» **Requirements**: Can you update the data below so that "About Us" becomes "Our Team" and nothing else changes, leaving the pictures out of your answer?

» **Exercise input**:
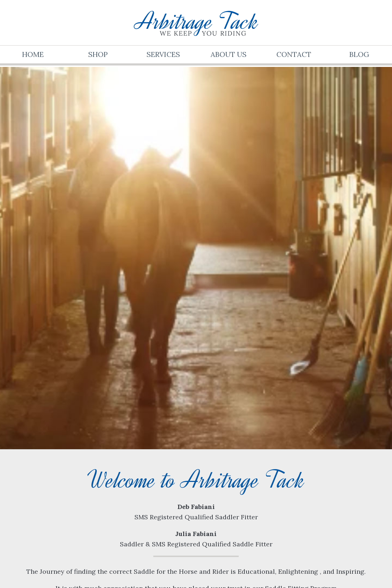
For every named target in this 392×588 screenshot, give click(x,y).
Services (163, 54)
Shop (98, 54)
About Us (228, 54)
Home (33, 54)
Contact (294, 54)
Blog (359, 54)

» **The response**:
For every named target in this 392×588 screenshot, give click(x,y).
Services (163, 54)
Shop (98, 54)
Our Team (228, 54)
Home (33, 54)
Contact (294, 54)
Blog (359, 54)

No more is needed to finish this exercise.